[How to complete this task]: The answer required is how many lines of the following entries contain the word "item", with no other words.

Collected data entries
--- --- ---

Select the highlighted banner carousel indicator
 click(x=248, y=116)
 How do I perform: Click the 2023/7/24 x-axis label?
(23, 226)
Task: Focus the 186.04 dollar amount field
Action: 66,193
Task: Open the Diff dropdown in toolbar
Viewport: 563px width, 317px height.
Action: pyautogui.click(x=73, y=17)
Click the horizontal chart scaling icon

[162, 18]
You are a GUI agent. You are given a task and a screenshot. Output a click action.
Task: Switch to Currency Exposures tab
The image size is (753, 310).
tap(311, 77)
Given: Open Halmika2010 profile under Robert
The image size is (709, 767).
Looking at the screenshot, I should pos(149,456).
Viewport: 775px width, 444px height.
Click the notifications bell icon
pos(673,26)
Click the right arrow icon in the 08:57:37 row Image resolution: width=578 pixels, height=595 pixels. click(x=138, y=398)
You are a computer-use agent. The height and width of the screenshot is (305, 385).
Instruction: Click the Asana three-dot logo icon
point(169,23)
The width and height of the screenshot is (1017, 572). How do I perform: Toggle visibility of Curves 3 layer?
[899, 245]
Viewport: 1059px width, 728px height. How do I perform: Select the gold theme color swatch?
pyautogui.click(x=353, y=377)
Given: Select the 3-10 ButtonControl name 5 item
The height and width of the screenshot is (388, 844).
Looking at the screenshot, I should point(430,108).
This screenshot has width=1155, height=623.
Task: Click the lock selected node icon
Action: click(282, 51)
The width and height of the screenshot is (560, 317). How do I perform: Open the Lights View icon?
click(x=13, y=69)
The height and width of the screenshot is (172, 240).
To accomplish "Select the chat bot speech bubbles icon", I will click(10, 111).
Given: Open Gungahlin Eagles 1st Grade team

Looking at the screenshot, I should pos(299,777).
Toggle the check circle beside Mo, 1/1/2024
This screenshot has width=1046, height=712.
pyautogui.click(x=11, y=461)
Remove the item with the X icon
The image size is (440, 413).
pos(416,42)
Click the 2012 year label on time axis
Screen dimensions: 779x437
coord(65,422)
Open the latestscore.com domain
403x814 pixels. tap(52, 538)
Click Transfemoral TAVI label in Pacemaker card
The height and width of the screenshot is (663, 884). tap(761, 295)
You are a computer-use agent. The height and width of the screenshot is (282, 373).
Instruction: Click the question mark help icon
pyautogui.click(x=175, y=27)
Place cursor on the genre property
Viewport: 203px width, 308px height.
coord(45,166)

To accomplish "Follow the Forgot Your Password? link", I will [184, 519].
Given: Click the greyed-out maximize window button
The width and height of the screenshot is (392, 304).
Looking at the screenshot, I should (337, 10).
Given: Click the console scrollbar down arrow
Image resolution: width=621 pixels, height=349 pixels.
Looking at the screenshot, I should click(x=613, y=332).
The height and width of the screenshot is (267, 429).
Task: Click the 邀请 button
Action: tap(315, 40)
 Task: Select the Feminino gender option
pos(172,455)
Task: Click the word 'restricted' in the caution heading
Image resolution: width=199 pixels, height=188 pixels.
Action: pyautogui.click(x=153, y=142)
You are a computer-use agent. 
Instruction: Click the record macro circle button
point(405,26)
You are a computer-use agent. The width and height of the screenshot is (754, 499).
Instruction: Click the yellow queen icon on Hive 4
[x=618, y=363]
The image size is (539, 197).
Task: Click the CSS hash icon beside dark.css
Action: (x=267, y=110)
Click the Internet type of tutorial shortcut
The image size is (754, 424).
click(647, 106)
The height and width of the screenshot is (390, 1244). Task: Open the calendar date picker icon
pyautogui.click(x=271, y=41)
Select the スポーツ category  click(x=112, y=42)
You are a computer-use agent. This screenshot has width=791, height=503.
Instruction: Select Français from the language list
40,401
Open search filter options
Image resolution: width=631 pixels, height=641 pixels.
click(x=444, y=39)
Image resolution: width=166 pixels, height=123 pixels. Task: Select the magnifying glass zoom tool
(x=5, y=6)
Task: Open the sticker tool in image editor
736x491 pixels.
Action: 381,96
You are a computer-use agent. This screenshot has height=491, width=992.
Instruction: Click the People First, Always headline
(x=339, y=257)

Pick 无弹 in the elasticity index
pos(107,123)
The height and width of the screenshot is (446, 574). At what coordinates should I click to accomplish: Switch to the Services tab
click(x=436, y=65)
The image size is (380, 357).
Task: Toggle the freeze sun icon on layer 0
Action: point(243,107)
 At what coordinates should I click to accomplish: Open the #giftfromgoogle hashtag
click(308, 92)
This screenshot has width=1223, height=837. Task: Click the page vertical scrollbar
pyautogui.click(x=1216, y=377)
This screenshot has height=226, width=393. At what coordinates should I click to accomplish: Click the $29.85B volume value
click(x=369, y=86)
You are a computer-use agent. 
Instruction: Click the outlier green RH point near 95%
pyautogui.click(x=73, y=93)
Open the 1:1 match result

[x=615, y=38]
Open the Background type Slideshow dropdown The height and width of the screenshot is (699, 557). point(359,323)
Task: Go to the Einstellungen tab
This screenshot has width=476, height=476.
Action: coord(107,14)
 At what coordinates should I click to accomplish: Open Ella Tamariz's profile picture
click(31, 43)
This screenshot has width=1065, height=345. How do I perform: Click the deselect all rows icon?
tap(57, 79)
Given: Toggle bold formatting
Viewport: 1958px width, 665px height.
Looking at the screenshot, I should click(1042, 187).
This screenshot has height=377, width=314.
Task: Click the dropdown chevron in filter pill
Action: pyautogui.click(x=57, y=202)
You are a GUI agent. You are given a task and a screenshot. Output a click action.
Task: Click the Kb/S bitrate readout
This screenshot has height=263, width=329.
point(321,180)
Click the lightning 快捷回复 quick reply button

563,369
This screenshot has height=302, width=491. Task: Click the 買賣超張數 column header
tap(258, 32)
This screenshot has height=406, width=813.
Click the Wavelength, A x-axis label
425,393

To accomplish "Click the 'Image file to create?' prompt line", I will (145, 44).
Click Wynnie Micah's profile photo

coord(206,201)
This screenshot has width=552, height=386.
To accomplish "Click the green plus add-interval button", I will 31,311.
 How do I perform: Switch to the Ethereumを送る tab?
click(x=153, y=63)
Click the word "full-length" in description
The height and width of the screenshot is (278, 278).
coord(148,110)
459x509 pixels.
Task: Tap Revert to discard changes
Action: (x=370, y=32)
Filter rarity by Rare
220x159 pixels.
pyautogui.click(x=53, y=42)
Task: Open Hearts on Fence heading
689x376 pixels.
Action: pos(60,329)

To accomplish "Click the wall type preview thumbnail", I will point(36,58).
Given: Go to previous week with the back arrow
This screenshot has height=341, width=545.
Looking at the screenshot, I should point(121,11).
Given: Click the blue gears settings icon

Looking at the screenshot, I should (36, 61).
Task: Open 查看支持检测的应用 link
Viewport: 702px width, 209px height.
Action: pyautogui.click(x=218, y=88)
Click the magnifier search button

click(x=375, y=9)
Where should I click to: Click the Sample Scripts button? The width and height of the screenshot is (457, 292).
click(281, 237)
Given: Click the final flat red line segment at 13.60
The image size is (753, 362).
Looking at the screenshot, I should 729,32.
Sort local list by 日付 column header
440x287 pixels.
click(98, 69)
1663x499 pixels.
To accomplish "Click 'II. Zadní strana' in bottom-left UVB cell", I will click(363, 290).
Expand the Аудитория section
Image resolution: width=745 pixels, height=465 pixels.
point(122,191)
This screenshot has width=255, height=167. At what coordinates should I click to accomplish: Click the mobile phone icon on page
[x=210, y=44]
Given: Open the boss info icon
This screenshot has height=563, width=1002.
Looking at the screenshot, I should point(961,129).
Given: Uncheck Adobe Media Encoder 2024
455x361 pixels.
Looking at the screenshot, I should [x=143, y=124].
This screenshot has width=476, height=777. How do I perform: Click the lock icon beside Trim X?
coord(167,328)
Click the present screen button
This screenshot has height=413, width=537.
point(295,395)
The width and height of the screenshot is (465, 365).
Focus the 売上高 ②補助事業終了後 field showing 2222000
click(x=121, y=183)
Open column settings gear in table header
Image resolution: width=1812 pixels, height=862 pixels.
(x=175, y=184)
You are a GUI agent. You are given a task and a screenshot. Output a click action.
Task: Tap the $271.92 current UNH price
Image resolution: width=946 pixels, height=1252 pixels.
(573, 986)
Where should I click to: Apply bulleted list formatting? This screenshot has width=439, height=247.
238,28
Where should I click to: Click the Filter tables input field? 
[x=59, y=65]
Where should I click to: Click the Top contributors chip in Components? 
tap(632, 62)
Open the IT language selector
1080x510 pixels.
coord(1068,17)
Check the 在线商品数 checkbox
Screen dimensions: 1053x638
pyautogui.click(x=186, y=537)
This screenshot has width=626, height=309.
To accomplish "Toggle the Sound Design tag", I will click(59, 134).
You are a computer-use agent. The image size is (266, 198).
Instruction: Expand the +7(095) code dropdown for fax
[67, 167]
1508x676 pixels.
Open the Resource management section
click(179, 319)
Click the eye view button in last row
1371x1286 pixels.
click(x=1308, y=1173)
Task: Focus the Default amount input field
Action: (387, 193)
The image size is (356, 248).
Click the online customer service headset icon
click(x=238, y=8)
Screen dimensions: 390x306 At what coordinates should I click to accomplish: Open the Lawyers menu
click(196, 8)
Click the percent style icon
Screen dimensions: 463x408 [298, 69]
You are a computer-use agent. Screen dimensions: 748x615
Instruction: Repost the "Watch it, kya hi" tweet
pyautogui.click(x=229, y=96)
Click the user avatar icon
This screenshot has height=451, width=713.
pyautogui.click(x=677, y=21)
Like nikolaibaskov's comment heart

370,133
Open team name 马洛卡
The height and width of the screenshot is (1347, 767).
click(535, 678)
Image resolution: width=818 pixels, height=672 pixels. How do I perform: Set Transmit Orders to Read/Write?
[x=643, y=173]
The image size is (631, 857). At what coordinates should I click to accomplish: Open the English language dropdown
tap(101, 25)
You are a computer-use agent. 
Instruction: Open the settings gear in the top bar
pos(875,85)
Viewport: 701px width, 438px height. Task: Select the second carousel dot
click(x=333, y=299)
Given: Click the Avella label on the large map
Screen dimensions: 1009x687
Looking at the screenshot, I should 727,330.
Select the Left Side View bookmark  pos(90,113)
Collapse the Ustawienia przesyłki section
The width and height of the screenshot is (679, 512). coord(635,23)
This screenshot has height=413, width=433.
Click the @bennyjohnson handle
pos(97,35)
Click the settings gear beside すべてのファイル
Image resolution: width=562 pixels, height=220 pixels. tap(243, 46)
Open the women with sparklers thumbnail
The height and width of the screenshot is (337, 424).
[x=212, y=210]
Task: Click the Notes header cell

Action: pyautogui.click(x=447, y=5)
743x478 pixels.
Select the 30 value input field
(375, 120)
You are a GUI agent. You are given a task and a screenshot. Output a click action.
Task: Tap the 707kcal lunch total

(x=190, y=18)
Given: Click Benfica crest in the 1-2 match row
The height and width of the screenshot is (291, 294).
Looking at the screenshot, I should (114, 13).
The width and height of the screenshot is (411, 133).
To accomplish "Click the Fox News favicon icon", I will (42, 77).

--- --- ---

[Answer to this exercise]: 2